**Exercise aim**
Carry the forum post about the Prodigy TypeError forward from the point where it stops.

**Passage given**

====

Using prodigy with patterns causes error: TypeError: 'tuple' object is not callable

Hi!

I am trying to follow this example:

This is how I call prodigy:

prodigy textcat.teach \
        toy_example \
        blank:en \
        ./test.jsonl \
        --label RELEVANT,IRRELEVANT \
        --patterns ./test-patterns.jsonl

I am getting the following error:

Using 2 label(s): RELEVANT, IRRELEVANT
Traceback (most recent call last):
  File "/usr/lib/python3.10/runpy.py", line 196, in _run_module_as_main
    return _run_code(code, main_globals, None,
  File "/usr/lib/python3.10/runpy.py", line 86, in _run_code
    exec(code, run_globals)
  File "/home/ubuntu/git/eagle-train/venv/lib/python3.10/site-packages/prodigy/__main__.py", line 50, in <module>
    main()

====

**Supplied records**
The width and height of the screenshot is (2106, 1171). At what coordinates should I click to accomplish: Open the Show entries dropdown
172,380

====

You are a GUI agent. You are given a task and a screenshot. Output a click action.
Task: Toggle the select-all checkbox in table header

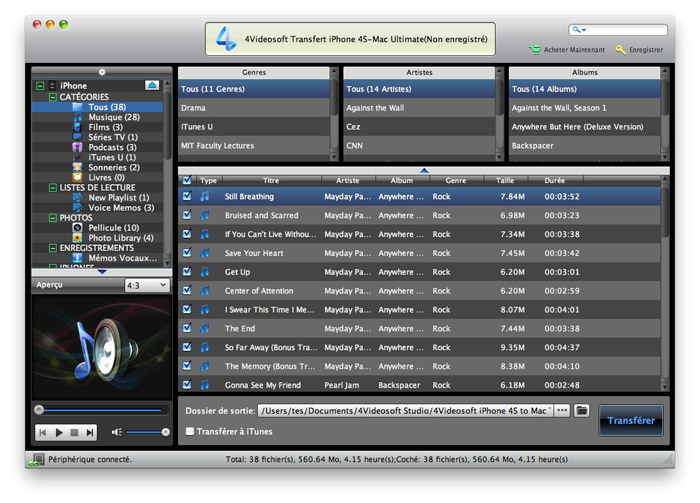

====

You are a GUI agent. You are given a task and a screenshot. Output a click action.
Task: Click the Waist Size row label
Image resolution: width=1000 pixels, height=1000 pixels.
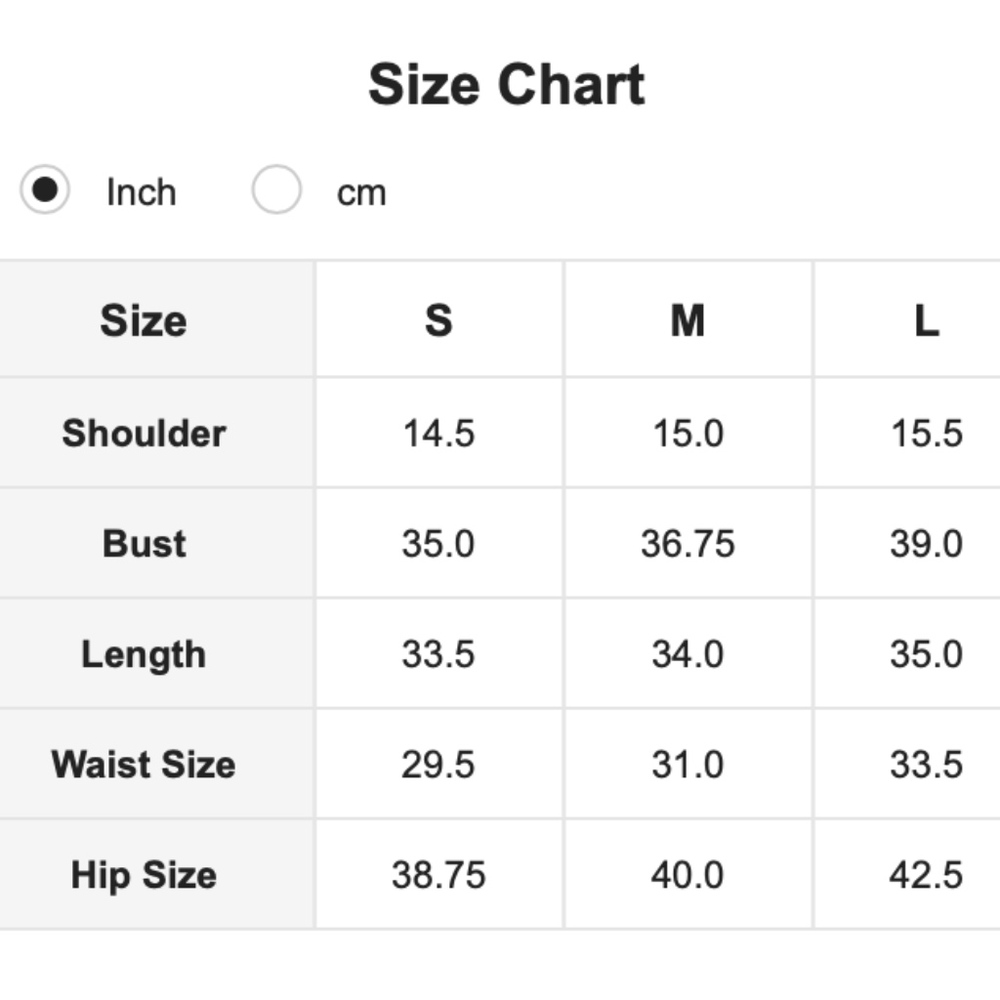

====

**Solved problem**
  File "/home/ubuntu/git/eagle-train/venv/lib/python3.10/site-packages/prodigy/__main__.py", line 44, in main
    controller = run_recipe(run_args)
  File "cython_src/prodigy/cli.pyx", line 110, in prodigy.cli.run_recipe
  File "cython_src/prodigy/core.pyx", line 155, in prodigy.core.Controller.from_components
  File "cython_src/prodigy/core.pyx", line 307, in prodigy.core.Controller.__init__
  File "cython_src/prodigy/components/stream.pyx", line 189, in prodigy.components.stream.Stream.is_empty
  File "cython_src/prodigy/components/stream.pyx", line 204, in prodigy.components.stream.Stream.peek
  File "cython_src/prodigy/components/stream.pyx", line 317, in prodigy.components.stream.Stream._get_from_iterator
  File "cython_src/prodigy/components/sorters.pyx", line 129, in prodigy.components.sorters.ExpMovingAverage.__next__
  File "cython_src/prodigy/components/sorters.pyx", line 132, in __iter__
  File "cython_src/prodigy/components/sorters.pyx", line 14, in genexpr
  File "cython_src/prodigy/util.pyx", line 569, in predict
TypeError: 'tuple' object is not callable

Versions: prodigy-1.14.4 spacy-3.6.1

I appended the files that I am using

test-patterns.jsonl (40 Bytes)
test.jsonl (64 Bytes)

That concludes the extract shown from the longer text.